第8位 「六番目の小夜子」恩田陸
【不思議な非公式学校行事を巡る、怪しく切なく劇的な青春小説】
・あらすじ
舞台はとある地方の進学校。
この学校には生徒の間だけで脈々と受け継がれるゲームがあった。
三年に一度、「サヨコ」と呼ばれる生徒が選ばれ、学園生活の中でささやかな任務をこなしていく。
そして、「六番目のサヨコ」の年、三年十組に転校生がやってくる。
その名前は「津村沙世子」。
美しく謎めいたその生徒の出現が、伝統ある「サヨコ」に波紋を起こしていく......。
・短評
「やがては失われる青春の輝きを美しい水晶に封じ込め、漆黒の恐怖で包みこんだ、伝説のデビュー作」
裏表紙に書かれた文句ですが、まさにこの小説を体現した言葉です。
小説は「春」「夏」「秋」「冬」「再び、春」の五章に分かれ、一年間の学園生活を通じて「サヨコ」の謎が深まっていくという形式をとっています。
まず特筆すべきは、特定の主人公がおらず、多視点一人称の形で語られるということです。
「普通の」女子高生である花宮雅子。
バスケ部に所属し、快活で素直な唐沢由紀夫。
行動力のある秀才でサヨコの謎に迫っていく関根秋。
この三人に津村沙世子を加えた四人が主人公として不思議な学園生活をそれぞれの考え方で語っていきます。
他にも、文化祭実行委員の設楽や、「六番目のサヨコ」"だった"加藤。
はたまた、終盤で鍵を握る佐野美香子など様々な人物が物語を「語り継いでいく」方法はまるで学校を舞台にした演劇を見ているかのようです。
そして、その「演劇」こそ本作最大の見せ場。
「秋」の章では、「サヨコ」という行事に欠かせない文化祭での劇が開催されます。
「六番目のサヨコ」の年の劇、それは生徒全員が体育館に集合し、マイクを回しながら短いセリフを次々と読んでいくというもの。

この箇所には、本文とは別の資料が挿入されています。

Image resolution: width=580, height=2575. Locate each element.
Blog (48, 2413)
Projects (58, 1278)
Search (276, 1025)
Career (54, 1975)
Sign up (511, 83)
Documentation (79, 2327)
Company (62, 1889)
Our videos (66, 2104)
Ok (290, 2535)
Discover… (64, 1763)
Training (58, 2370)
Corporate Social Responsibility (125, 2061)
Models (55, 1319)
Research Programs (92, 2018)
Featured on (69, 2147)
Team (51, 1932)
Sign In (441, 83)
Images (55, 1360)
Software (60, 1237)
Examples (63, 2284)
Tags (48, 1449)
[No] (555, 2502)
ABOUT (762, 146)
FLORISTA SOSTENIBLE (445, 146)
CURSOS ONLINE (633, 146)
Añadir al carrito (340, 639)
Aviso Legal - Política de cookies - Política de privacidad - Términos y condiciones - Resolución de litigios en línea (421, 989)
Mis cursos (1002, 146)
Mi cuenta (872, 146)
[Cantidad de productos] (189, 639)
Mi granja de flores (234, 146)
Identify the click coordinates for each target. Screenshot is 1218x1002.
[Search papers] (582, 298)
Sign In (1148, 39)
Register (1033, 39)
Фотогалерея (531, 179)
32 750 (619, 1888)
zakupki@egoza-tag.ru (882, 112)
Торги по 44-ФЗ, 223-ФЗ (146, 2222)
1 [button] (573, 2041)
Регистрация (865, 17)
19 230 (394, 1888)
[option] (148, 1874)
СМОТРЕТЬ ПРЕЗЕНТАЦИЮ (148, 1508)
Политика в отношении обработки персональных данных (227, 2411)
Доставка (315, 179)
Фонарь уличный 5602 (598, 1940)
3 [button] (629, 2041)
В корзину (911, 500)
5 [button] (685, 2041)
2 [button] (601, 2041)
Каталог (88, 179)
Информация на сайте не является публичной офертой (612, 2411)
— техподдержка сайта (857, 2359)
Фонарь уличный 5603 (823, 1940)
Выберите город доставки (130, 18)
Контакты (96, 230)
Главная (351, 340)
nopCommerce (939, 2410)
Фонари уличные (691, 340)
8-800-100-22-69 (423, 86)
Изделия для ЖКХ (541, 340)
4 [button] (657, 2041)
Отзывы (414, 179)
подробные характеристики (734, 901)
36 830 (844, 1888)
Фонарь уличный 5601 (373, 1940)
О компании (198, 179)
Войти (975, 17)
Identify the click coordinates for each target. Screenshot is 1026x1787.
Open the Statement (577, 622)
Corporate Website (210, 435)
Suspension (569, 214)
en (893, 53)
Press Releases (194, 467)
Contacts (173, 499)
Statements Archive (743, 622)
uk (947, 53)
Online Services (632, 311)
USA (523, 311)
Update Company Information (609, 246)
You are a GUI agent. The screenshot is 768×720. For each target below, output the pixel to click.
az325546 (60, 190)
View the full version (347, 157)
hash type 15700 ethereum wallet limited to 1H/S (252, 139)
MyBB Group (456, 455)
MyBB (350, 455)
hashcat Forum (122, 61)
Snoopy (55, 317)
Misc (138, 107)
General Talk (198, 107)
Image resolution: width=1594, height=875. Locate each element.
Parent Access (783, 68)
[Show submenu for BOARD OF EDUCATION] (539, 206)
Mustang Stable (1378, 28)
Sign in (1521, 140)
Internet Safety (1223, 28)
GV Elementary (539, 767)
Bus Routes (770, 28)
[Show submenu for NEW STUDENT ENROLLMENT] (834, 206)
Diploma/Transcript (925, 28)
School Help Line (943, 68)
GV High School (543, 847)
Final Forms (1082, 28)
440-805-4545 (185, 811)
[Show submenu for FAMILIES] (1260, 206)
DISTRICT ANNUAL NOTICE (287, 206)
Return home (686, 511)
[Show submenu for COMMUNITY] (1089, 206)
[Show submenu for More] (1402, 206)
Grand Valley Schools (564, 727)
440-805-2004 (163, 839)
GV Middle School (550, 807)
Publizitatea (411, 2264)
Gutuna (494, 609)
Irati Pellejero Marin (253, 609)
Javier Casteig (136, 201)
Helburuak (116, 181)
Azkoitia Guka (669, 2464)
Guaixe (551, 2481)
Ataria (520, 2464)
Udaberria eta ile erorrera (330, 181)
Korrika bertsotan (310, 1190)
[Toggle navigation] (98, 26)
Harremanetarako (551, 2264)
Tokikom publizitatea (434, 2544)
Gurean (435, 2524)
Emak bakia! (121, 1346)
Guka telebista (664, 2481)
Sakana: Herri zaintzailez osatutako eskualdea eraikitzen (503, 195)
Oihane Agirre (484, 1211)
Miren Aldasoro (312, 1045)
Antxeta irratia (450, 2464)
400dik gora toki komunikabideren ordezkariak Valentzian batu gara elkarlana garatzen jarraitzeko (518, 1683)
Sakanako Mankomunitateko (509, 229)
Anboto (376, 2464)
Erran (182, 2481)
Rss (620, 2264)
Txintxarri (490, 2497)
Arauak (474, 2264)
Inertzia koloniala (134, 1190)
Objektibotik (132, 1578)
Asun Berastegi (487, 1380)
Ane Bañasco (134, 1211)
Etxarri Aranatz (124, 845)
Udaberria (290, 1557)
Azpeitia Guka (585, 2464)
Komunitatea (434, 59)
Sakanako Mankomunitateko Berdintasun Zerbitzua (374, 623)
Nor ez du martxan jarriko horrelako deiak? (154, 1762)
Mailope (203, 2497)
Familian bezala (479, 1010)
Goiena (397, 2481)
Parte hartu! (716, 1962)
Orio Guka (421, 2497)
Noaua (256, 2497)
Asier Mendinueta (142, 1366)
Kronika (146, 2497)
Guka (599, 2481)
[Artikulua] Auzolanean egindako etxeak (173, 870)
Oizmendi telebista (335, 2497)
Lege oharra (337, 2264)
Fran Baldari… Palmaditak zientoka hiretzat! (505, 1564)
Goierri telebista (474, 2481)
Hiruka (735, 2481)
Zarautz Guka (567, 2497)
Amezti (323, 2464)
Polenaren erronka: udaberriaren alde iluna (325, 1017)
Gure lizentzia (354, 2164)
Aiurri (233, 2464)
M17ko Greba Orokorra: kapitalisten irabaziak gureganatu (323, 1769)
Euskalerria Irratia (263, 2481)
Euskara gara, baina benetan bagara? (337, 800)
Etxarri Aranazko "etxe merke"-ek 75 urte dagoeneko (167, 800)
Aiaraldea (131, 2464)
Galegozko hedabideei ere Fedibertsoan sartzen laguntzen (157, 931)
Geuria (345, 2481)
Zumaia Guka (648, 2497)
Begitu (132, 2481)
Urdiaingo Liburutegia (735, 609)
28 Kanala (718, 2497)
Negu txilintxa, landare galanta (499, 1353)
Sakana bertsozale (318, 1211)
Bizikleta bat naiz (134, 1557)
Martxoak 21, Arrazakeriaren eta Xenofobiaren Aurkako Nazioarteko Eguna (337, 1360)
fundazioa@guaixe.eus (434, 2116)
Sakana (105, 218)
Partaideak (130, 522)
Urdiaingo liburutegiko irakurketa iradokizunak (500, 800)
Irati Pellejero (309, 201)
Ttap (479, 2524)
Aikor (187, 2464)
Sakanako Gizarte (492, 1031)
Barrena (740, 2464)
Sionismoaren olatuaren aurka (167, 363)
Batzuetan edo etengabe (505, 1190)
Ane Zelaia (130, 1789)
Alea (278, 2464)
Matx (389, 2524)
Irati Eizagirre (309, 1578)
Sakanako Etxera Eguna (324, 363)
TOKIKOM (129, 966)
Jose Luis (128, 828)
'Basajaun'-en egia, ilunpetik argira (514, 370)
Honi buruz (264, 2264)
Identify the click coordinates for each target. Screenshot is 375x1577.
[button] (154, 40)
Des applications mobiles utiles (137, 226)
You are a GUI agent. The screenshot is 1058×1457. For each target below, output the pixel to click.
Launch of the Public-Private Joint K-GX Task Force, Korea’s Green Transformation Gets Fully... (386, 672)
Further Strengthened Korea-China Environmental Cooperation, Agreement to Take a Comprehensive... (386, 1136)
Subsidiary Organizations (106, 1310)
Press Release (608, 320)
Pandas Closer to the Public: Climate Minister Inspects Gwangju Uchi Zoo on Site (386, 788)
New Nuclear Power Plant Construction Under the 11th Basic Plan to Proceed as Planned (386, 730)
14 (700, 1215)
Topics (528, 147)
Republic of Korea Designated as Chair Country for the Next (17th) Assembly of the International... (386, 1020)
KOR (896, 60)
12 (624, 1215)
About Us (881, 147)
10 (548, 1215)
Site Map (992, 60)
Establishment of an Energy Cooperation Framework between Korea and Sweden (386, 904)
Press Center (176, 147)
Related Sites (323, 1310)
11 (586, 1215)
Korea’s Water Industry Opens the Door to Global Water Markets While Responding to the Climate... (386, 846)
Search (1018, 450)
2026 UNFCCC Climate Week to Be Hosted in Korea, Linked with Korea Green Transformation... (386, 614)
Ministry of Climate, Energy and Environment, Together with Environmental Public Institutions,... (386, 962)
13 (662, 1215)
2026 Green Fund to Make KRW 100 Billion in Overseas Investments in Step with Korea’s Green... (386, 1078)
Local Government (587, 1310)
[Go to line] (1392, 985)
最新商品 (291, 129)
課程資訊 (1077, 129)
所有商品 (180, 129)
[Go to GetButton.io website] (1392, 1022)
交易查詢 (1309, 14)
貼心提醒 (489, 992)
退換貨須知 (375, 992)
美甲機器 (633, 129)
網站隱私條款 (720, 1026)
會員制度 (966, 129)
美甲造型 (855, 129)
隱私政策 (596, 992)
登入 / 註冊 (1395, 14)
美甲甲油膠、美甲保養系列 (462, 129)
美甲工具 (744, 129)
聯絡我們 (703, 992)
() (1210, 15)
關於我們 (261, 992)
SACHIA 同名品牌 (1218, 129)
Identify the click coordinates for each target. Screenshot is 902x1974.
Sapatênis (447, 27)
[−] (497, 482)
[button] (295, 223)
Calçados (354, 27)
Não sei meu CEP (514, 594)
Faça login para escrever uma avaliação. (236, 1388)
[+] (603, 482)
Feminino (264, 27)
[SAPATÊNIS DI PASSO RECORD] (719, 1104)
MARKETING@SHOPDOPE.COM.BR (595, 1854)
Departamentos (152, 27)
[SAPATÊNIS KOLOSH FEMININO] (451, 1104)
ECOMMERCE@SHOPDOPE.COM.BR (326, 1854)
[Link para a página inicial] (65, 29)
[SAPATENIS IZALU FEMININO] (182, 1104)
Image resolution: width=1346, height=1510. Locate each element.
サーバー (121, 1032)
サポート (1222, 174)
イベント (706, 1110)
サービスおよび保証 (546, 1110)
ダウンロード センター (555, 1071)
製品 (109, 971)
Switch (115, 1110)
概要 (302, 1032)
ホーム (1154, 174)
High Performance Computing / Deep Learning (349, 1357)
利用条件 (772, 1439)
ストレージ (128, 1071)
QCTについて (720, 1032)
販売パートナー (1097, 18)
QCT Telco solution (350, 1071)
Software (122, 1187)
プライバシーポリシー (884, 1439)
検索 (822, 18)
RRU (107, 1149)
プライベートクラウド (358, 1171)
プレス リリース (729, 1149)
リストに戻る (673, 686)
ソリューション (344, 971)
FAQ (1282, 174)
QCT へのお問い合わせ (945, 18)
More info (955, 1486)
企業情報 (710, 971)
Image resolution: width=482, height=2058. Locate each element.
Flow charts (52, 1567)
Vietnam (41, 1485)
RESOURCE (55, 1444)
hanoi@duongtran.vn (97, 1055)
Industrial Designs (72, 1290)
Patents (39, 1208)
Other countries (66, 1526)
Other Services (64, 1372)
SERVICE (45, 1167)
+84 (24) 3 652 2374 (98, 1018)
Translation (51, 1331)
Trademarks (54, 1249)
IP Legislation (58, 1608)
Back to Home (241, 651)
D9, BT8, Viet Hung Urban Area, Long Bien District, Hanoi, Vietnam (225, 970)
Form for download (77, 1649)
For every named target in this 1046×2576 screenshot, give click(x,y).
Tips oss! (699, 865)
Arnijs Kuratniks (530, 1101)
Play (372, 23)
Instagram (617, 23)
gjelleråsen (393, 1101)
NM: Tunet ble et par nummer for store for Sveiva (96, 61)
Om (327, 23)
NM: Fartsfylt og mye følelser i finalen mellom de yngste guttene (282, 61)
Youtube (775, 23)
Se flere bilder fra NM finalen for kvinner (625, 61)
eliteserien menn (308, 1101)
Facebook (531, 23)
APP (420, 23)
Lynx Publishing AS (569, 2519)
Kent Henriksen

灯りを落とした体育館の中で、時に早まり時に止まりながら台詞が読み上げられていく描写は非常に巧く、「小説でこんなことができるのか」と胸をうたれます。
圧倒的な文章力から生み出される学園生活のアンニュイな雰囲気は流石、恩田陸さんのデビュー作といったところ。
感性が鋭く繊細な年代のうちに読んでもらいたい、そんな小説です。